Banyak teman-teman merasa heran, beliau yang sudah berposisi dan tingkat penghasilan sedemikian tinggi mau mengundurkan diri.
Beberapa lama setelah mendengar kabar tersebut, saya bertemu dengannya dan bertanya mengapa se demikian berani mengundurkan diri setelah mencapai pososi yang cukup menggiurkan itu.
Kepada saya, ia telah mencapai tujuan hidup yang ia impikan. Sekain itu, perusahaan tidak memberikan tantangan pekerjaan lagi.
Rupanya ia telah membagi perjalanan hidupnya selama 50 tahun menjadi 3 fase :
1. Pendidikan
Fase pertama ini sampai umur 25 tahun, pada fase ini adalah saat ia beljar dari bangku sekolah dasar sampai perguruan tinggi. Pada usia telah meraih gelar doktordi bidang geologi.
Pada fase pendidikan ini ia tidak hanya belajar ilmu hard skills tapi juga soft skills. Di masa – masa ini ia belajar pengetahuan dan ketrampilan dalam berorganisasi, memahami pendapat orang lain yang diperlukannnya kelak baik dunia kerja maupun dunia social.
Dimasa ini banyak mengeluarkan dana untuk mendapat pendidikan yang terbaik yang dapat diperolehnya.
2. Fase Kerja
Setelah meliwati fase pendidikan, fase berikutnya adalah fase produksi atau disebut juga fase bekerja. Fase ini mulai dari umur 25 tahun sampai umur 50 tahun. Fase ini merupakan fase yang menghasilkan dana dimana fase ini merupakan fase kerja seorang usia produktif.

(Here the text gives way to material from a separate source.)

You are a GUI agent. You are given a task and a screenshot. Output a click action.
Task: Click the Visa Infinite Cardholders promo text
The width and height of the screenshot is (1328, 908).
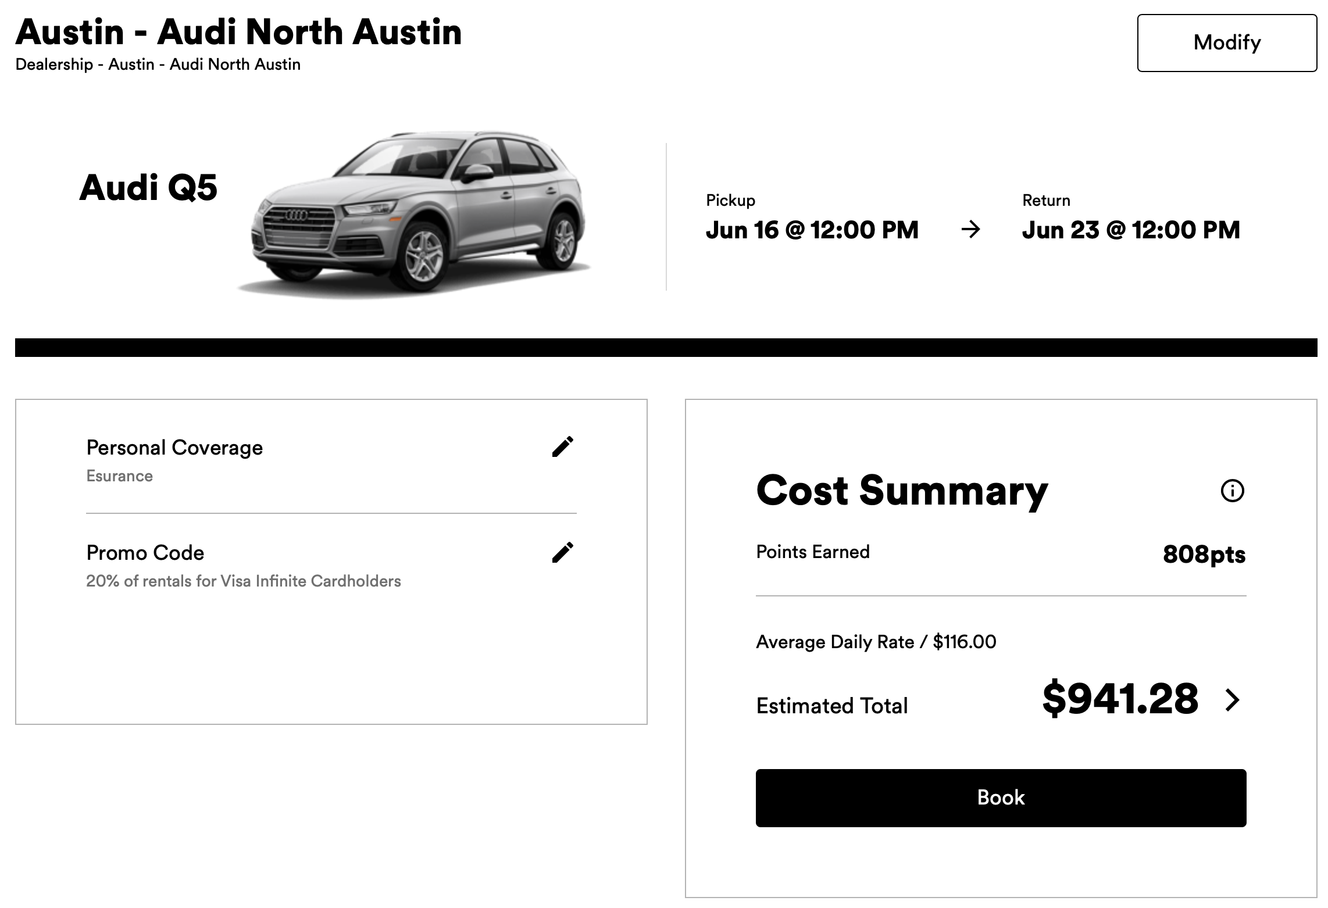[x=244, y=581]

Dalam masa ini, ia mulai bekerja, berpacaran, menikah, memiliki anak dan mengum pulkan asset. Ia berhasil mendapatkan bebrapa pekerjaan perusahaan asing yang tentunya dengan tingkat pendapatan di atas teman- temannya yang bekerja di perusahaan nasional.
Dari hasil yang didapat kemudian dikumpulkan dalam tabungan, setelah dirasa cukup maka dibelikan asset-asset produktif seperti instrument keuangan dan property.

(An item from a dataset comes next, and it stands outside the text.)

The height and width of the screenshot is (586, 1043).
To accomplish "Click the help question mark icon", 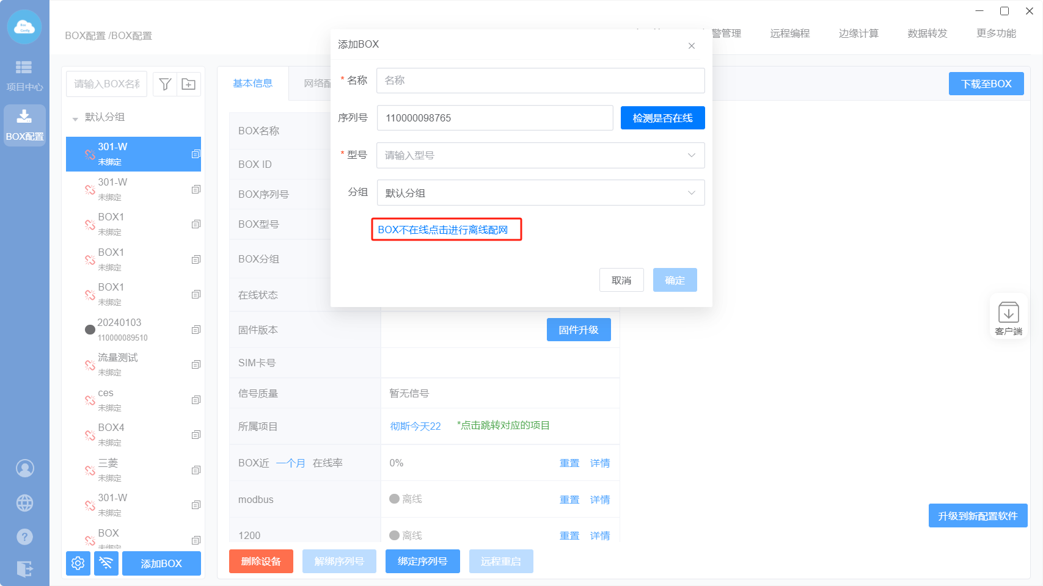I will tap(24, 537).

Ia membeli flat kecil di kotanya dikotanya kemudian disewakan. Membeli tanah strategis dekat kampus kemudian dibangun beberapa kamar kemudian disewakan kepada para mahasiswa. Semua asset yang ia miliki semuanya produktif. Karena kejelian melihat peluang pasar dan dan menggunakan strategi yang jitu maka ia telah mencapai financial freedom antara usia 25 sampai 50 tahun.
3. Fase Panen/ Menuai
Setelah usia 50 tahun, ia sudah tinggal memanen dari asset- asset yang ia miliki, apalagi anaknya sudah mencapai 20 – 25 tahun sehingga tanggungan biaya sudah tidak banyak lagi. Pendidikan anak sudah disiapkan tiap bulan selama fase sebelumnya. Ia tinggal menikmati hari tuanya dari hasil sewa propertynya dan hasil asuransi link yang ia ikuti selama ini.
Ia pun bisa jalan-jalan keluar negeri, tujuan hidupnya telah tercapai, karena itu ia memutuskan untuk resign dari perusahaan. Ia banyak berkecimpung didunia social dan membantu masyarakat sekitarnya.
Mudah-mudahan ada yang bisa kita tiru dari cerita di atas ia telah merencanakan kehidupannya sejak dari awal.